Then the next guy hits a ball towards the hole that the second baseman dives for and doesn't get, it slips out of his glove and goes out behind the first baseman. You know where this is going, the Padres lose. Lem finishes his story, not an ounce of emotion on his face or in his voice. I suppose it came from having so much experience, but being able to watch a guy lose a bet like that and just not show any emotion was etched into my mind of what a pro has to do.
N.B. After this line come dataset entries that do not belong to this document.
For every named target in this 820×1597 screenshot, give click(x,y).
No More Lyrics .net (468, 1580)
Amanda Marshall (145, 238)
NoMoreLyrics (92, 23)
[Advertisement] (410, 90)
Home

Like you could read a 300-page book on how to act professional and what to do to having staying power as a pro and still only kind of get it, yet in a 5 minute conversation Lem taught me a lot of those lessons that I never forgot.
brings to mind the soccer stadium in bayern munich, or ''munchen'' as pinnacle puts it.
scoreless late in the first half, and the crowd starts singing their rally songs. the lesser visiting team scores. the crowd never breaks stride, keep belting out the lyrics, sing a few more, seemingly oblivious to their side being down a goal at the end of the first half.
wouldn't you know it, the second half starts, the crowd keeps singing, their star player lewandowski scores 5 goals in like 9 minutes, some kind of record, the home team wins for fun.
had to verify my memory was accurate:
On 22 September 2015, Lewandowski set a
Bundesliga record by coming on as a substitute with Bayern trailing 0–1 to Wolfsburg and scoring five goals in 8 minutes and 59 seconds, the fastest by any player in Bundesliga history, to take a 5–1 lead. He also set Bundesliga records for the fastest
hat-trick (three goals in four minutes), and most goals scored by a substitute (five).
[81] Lewandowski's five goals in nine minutes was also the fastest in any major European football league since
Opta began keeping records, and it ended Wolfsburg's 14-match unbeaten run.
[82] He was awarded four certificates by
Guinness World Records for this feat.